Solar Impulse Aims For 1,500-Mile Flight
It has already set three world records and now the solar- and battery-powered aircraft Solar Impulse will attempt a two-day flight covering 1,500 miles flying out of Switzerland for Morocco. That flight is scheduled for May or June. The aircraft will stop in Spain so the crew can switch pilots and won't use a single drop of fuel during the flight. Solar Impulse has already set endurance and altitude records during an earlier 26-plus-hour flight and another record earned in 2010 for manned flight powered only by sunlight. The Solar Impulse team is stepping up toward significantly higher goals.

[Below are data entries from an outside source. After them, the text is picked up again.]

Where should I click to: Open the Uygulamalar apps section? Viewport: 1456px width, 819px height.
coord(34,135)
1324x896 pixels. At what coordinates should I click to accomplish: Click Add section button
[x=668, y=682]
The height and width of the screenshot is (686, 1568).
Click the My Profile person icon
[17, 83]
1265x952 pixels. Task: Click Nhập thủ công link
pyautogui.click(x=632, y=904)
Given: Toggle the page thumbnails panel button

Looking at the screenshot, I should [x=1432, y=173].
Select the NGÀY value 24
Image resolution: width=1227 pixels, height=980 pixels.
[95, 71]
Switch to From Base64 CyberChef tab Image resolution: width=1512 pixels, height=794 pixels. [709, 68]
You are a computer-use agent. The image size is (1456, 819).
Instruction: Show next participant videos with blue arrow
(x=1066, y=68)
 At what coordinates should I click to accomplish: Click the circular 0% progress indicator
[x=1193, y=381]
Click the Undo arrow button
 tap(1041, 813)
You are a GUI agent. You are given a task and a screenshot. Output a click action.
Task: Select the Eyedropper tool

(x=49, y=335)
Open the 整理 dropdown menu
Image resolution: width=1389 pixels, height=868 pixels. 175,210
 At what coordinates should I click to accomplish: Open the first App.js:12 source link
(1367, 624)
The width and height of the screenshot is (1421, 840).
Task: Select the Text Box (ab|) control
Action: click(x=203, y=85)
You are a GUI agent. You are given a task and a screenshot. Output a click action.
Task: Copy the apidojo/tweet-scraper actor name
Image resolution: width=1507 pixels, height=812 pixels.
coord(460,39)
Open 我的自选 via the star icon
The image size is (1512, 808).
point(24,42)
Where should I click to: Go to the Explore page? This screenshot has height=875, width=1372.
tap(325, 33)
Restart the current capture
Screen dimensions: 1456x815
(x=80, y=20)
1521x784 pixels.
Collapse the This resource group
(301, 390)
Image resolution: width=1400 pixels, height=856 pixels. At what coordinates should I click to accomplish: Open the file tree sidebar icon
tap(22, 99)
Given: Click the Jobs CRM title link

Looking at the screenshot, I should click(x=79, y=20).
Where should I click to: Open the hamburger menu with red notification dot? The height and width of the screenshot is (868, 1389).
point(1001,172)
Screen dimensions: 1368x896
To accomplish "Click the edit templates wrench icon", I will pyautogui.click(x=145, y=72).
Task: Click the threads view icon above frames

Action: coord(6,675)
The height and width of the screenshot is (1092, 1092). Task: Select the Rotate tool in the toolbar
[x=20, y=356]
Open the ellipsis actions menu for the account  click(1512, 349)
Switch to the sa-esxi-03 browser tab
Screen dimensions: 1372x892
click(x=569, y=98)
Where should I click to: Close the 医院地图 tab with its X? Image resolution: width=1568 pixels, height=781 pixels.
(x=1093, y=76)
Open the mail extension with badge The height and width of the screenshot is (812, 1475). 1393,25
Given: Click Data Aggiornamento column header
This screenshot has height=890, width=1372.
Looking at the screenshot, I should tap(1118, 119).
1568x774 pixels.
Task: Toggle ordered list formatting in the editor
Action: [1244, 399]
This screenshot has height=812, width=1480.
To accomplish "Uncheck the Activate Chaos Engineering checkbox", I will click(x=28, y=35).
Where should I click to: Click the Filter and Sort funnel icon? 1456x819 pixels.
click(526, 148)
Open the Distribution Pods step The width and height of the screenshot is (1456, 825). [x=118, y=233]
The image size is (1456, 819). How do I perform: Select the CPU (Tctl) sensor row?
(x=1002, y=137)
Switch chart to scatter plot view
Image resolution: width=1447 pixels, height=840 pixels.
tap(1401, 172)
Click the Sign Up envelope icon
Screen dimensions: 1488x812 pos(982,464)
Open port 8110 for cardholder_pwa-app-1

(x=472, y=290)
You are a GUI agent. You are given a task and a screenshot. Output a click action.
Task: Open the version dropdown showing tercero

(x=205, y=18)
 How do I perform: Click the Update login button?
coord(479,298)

The aircraft has a 208-foot span that carries more than 3,500 pounds. Solar cells on the wings collect power for four electric motors that drive the aircraft to roughly 43 miles per hour. Excess energy is stored in batteries for use at night. Ultimately, the builders of Solar Impulse aim to prove the system's potential by flying it around the world. They have tentatively set 2014 for that trip. This Switzerland-to-Morocco trip "will serve as a dress rehearsal" for that flight. It allows the team to gather real-world experience operating with international airports and integrating into traffic patterns. Morocco was chosen as a destination in part because the country plans to build five solar complexes generating a total 2000 megawatts of power by the year 2020, according to the Solar Impulse team.